Looking at the dataframe `tarantino_swears`, the next question we have to ask is 'How many fucks _exactly_ does Tarantino give in each of his movies?' First, however, it is necessary to filter for only usages of the word 'fuck' and its variations.
```{r fbomb}
tarantino_fuck <- tarantino_swears %>% filter(swear_category == "fuck")
```
At this point, we are able to create a preliminary graph, which details the amount of all fucks given throughout each movie.The following information displays what this amount is, spread out over the time of the movie. We chose to divide the amount of swearing over the course of the movie in this manner because it allows us to examine what parts of each movie include the most swearing.
```{r given, fig.height=8}
ggplot(data = tarantino_fuck, mapping = aes(x = minutes_in)) +
geom_histogram(binwidth = 10, color = "white", fill = "springgreen2") + facet_wrap(~movie) +
theme_fivethirtyeight() +
labs(x = "Minutes In", y = "Fucks Given", title = "Fucks Tarantino Gives Per Movie") +
theme(axis.text.x = element_text(angle = 45, hjust = 1))
```
This can be further broken down to show what _types_ of fucks Tarantino gives.

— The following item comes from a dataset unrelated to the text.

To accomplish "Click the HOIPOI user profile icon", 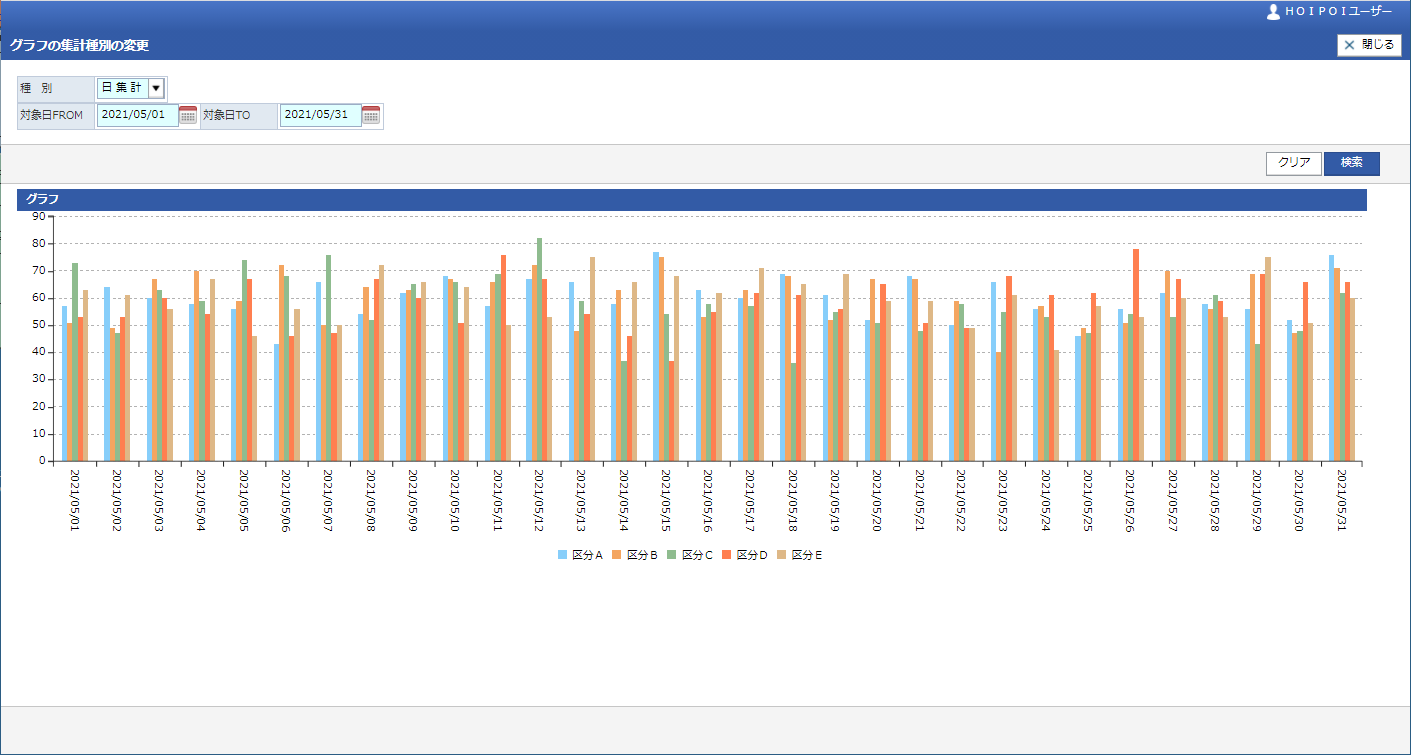I will click(1273, 12).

```{r type_given, fig.height=8}
ggplot(data = tarantino_fuck, mapping = aes(x = minutes_in, fill = word)) +
geom_histogram(binwidth = 10, color = "white") + facet_wrap(~movie) +
theme_fivethirtyeight() +
labs(x = "Minutes In", y = "Fucks Given", title = "Fucks Tarantino Gives Per Movie (by Type)") +
theme(axis.text.x = element_text(angle = 45, hjust = 1))
```
From this information, it is possible to see that in terms of fucks given:
* Tarantino most often uses the variations 'fuck' and 'fucking'
* _Kill Bill: Vol. 1_ had relatively few uses of the word 'fuck' and its variations
* _Reservoir Dogs_ sees a spike in 'fuck'-related swearing at about midway through the movie
The spike in 'fuck'-related swearing about halfway through _Reservoir Dogs_ coincides with rising action of the plot nearing what would be the climax, and as such is an understandable increases. _Pulp Fiction_ also follows this, with the 'fuck'-related swearing more heavily weighted toward the end of the movie, around the time where the plot's climax would be taking place. Overall, the above plots show that 'fuck' has a number of variations which are used with varying frequency.
## Conclusions
With the above data analyzed, we can see that Quentin Tarantino has used a large number of swear words throughout his career, arguably to great effect in some cases. Although the general trend seems to be a decline in the amount of swearing present in his movies over time, his 2012 movie _Django Unchained_ broke free of that trend and also used a staggeringly large number of racially derogatory swear words. Other than this statistical outlier, it's easy to notice that the word 'fuck' and its different variations is by far the most commonly used category of swear words in most of Tarantino's movies. A very versatile word, 'fuck' can be used in a variety of ways, and it would not be much of a stretch, based on this data, to say that Tarantino has capitalized on its different uses throughout his career.
Sociologically, it is interesting to analyze the different patterns of swear word usage over time, particularly with the gender and racially derogatory categories of swear words. For the most part, Tarantino does not use many gender derogatory swear words for all of his movies apart from _Kill Bill: Vol. 1_ and _Kill Bill: Vol. 2_, gender derogatory swear words amounted to less than ten percent of the total swear words used for each movie. The two outliers, however, showed gender derogatory terms being used nearly twenty and sixteen percent of the time, respectively. Even racially derogatory swear words accounted for about ten percent or less of the swear words used in Tarantino's movies, apart from _Django Unchained_. Furthermore, viewing the word 'fuck' and its variations as a very versatile method of swearing is interesting to consider, though it's worth noting that even that amount has declined over the course of Tarantino's career.
At the end of the day, it can be said with a fair amount of confidence that Tarantino did, indeed, give quite a few fucks.